[Stored entries]
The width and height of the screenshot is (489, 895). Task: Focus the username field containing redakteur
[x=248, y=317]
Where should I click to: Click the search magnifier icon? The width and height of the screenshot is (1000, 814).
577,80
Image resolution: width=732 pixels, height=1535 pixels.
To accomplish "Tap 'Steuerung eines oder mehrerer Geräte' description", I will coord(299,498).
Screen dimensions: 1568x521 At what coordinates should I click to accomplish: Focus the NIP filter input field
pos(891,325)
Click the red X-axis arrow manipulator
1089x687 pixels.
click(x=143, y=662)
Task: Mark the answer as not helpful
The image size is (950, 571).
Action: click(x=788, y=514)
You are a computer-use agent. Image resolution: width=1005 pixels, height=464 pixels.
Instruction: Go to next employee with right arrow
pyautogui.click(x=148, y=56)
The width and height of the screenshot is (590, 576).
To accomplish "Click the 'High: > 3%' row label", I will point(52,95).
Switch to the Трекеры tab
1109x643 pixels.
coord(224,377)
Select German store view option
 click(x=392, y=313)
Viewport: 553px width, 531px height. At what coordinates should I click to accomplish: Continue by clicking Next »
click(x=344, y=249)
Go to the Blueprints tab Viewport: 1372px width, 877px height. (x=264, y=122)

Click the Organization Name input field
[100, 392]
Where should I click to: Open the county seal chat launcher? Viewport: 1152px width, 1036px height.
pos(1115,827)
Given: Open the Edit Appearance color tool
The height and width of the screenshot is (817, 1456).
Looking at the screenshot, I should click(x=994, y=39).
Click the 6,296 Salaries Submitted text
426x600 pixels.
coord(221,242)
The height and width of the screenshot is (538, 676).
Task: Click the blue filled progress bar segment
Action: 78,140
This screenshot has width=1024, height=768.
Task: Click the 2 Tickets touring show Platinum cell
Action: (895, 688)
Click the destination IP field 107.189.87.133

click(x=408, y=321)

● Instructions for the task
Please give every entry again, precisely as it appears.

● Reply to the exercise
The width and height of the screenshot is (489, 895). Task: Focus the username field containing redakteur
[x=248, y=317]
Where should I click to: Click the search magnifier icon? The width and height of the screenshot is (1000, 814).
577,80
Image resolution: width=732 pixels, height=1535 pixels.
To accomplish "Tap 'Steuerung eines oder mehrerer Geräte' description", I will coord(299,498).
Screen dimensions: 1568x521 At what coordinates should I click to accomplish: Focus the NIP filter input field
pos(891,325)
Click the red X-axis arrow manipulator
1089x687 pixels.
click(x=143, y=662)
Task: Mark the answer as not helpful
The image size is (950, 571).
Action: click(x=788, y=514)
You are a computer-use agent. Image resolution: width=1005 pixels, height=464 pixels.
Instruction: Go to next employee with right arrow
pyautogui.click(x=148, y=56)
The width and height of the screenshot is (590, 576).
To accomplish "Click the 'High: > 3%' row label", I will point(52,95).
Switch to the Трекеры tab
1109x643 pixels.
coord(224,377)
Select German store view option
 click(x=392, y=313)
Viewport: 553px width, 531px height. At what coordinates should I click to accomplish: Continue by clicking Next »
click(x=344, y=249)
Go to the Blueprints tab Viewport: 1372px width, 877px height. (x=264, y=122)

Click the Organization Name input field
[100, 392]
Where should I click to: Open the county seal chat launcher? Viewport: 1152px width, 1036px height.
pos(1115,827)
Given: Open the Edit Appearance color tool
The height and width of the screenshot is (817, 1456).
Looking at the screenshot, I should click(x=994, y=39).
Click the 6,296 Salaries Submitted text
426x600 pixels.
coord(221,242)
The height and width of the screenshot is (538, 676).
Task: Click the blue filled progress bar segment
Action: 78,140
This screenshot has width=1024, height=768.
Task: Click the 2 Tickets touring show Platinum cell
Action: (895, 688)
Click the destination IP field 107.189.87.133

click(x=408, y=321)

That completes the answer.